Work to be completed:
Rewrite the part of the rows that opens with the line containing "At what coordinates should I click to accomplish: Switch billing" and closes with the line containing "pos(291,42)", substituting "Layout" for "Render" and leaving everything else unchanged.

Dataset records
-- Start --

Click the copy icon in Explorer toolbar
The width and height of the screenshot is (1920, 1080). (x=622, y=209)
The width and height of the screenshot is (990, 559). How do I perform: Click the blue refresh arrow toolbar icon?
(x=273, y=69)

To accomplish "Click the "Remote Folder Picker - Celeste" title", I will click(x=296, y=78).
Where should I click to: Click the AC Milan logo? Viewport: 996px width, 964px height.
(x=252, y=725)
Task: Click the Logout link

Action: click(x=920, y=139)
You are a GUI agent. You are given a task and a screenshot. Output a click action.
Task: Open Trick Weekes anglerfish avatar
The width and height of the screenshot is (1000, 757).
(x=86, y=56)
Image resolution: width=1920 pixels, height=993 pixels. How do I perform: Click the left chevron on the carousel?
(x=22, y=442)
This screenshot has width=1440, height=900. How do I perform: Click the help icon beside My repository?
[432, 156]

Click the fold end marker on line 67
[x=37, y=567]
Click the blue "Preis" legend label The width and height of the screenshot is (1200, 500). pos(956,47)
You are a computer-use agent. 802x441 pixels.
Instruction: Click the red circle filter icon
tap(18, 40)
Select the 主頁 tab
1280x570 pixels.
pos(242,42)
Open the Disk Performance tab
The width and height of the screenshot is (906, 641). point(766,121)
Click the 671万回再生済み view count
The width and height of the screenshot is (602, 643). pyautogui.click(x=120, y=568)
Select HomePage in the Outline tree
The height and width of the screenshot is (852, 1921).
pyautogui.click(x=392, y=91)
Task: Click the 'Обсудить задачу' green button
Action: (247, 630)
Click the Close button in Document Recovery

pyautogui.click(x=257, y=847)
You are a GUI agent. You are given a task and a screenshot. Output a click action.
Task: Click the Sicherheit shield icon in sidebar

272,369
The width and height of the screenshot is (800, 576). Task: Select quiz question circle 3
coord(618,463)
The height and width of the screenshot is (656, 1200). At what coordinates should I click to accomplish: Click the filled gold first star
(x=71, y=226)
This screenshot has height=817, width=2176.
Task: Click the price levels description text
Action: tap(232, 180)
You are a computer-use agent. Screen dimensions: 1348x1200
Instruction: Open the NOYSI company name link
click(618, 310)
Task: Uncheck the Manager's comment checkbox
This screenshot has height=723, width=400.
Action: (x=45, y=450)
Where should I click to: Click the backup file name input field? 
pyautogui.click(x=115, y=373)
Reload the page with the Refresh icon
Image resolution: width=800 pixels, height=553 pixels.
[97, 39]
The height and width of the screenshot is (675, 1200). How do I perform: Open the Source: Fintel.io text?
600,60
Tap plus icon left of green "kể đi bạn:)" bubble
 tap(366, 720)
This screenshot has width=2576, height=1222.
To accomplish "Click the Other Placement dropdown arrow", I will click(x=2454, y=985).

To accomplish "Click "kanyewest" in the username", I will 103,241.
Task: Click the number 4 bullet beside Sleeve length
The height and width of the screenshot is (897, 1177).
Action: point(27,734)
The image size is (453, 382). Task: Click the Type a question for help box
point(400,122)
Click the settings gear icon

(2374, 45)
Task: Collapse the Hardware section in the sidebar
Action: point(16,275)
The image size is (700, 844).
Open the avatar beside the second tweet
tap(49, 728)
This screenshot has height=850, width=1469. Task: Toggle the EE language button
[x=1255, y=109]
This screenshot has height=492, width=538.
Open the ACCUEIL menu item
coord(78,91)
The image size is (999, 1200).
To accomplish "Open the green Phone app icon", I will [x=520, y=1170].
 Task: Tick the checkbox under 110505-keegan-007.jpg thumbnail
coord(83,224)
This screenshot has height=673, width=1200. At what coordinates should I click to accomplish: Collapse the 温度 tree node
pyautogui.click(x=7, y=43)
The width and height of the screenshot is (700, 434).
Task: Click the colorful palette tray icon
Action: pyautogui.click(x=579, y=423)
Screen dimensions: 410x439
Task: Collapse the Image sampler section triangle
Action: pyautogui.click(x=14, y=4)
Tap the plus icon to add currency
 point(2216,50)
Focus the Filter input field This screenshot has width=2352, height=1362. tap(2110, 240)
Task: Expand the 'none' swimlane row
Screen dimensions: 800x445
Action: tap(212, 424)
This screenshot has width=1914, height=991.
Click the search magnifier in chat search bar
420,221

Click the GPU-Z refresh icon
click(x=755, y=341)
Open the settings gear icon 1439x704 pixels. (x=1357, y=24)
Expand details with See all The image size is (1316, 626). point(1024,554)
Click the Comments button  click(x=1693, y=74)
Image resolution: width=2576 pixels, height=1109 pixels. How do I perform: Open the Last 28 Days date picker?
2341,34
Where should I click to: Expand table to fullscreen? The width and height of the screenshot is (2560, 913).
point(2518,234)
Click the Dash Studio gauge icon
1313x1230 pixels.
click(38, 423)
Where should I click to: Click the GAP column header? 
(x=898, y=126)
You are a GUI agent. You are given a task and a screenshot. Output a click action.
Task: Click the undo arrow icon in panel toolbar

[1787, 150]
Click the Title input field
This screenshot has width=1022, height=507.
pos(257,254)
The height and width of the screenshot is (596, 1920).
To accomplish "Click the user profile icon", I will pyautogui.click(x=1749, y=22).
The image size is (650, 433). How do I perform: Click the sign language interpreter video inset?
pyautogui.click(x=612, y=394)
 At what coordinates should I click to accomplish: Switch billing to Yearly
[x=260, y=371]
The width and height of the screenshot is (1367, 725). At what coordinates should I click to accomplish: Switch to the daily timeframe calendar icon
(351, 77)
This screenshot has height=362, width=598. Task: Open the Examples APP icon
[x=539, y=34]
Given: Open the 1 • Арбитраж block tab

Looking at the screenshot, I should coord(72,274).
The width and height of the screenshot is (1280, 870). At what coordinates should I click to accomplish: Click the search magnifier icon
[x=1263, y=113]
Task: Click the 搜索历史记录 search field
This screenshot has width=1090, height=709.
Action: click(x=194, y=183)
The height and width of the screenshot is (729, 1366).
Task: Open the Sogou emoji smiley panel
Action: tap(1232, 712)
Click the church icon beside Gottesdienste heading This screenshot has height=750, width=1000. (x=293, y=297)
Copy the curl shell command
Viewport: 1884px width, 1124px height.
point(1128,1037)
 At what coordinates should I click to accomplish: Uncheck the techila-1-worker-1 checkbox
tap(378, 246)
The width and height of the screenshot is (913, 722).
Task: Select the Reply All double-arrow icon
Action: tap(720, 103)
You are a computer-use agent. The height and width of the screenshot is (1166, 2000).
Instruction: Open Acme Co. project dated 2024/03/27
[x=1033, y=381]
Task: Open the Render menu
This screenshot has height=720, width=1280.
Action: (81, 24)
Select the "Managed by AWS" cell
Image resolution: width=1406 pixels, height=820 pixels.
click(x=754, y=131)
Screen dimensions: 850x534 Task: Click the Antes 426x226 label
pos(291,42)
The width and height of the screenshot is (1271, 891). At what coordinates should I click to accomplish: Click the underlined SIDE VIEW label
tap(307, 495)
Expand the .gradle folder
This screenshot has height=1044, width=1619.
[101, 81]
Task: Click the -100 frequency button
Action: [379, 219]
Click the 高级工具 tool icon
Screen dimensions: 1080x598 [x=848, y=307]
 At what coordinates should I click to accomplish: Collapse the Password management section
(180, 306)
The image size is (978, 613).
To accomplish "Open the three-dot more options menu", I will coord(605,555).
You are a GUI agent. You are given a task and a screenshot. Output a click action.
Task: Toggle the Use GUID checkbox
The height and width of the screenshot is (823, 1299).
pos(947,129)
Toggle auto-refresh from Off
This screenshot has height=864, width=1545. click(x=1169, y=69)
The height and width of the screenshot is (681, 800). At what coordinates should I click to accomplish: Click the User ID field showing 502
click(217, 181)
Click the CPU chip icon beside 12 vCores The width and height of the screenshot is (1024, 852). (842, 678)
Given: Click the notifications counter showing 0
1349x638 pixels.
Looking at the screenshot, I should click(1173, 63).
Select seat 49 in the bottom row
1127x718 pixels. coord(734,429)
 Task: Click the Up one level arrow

-- End --

Problem solution:
 At what coordinates should I click to accomplish: Switch billing to Yearly
[x=260, y=371]
The width and height of the screenshot is (1367, 725). At what coordinates should I click to accomplish: Switch to the daily timeframe calendar icon
(351, 77)
This screenshot has height=362, width=598. Task: Open the Examples APP icon
[x=539, y=34]
Given: Open the 1 • Арбитраж block tab

Looking at the screenshot, I should coord(72,274).
The width and height of the screenshot is (1280, 870). At what coordinates should I click to accomplish: Click the search magnifier icon
[x=1263, y=113]
Task: Click the 搜索历史记录 search field
This screenshot has width=1090, height=709.
Action: click(x=194, y=183)
The height and width of the screenshot is (729, 1366).
Task: Open the Sogou emoji smiley panel
Action: tap(1232, 712)
Click the church icon beside Gottesdienste heading This screenshot has height=750, width=1000. (x=293, y=297)
Copy the curl shell command
Viewport: 1884px width, 1124px height.
point(1128,1037)
 At what coordinates should I click to accomplish: Uncheck the techila-1-worker-1 checkbox
tap(378, 246)
The width and height of the screenshot is (913, 722).
Task: Select the Reply All double-arrow icon
Action: tap(720, 103)
You are a computer-use agent. The height and width of the screenshot is (1166, 2000).
Instruction: Open Acme Co. project dated 2024/03/27
[x=1033, y=381]
Task: Open the Layout menu
This screenshot has height=720, width=1280.
Action: (81, 24)
Select the "Managed by AWS" cell
Image resolution: width=1406 pixels, height=820 pixels.
click(x=754, y=131)
Screen dimensions: 850x534 Task: Click the Antes 426x226 label
pos(291,42)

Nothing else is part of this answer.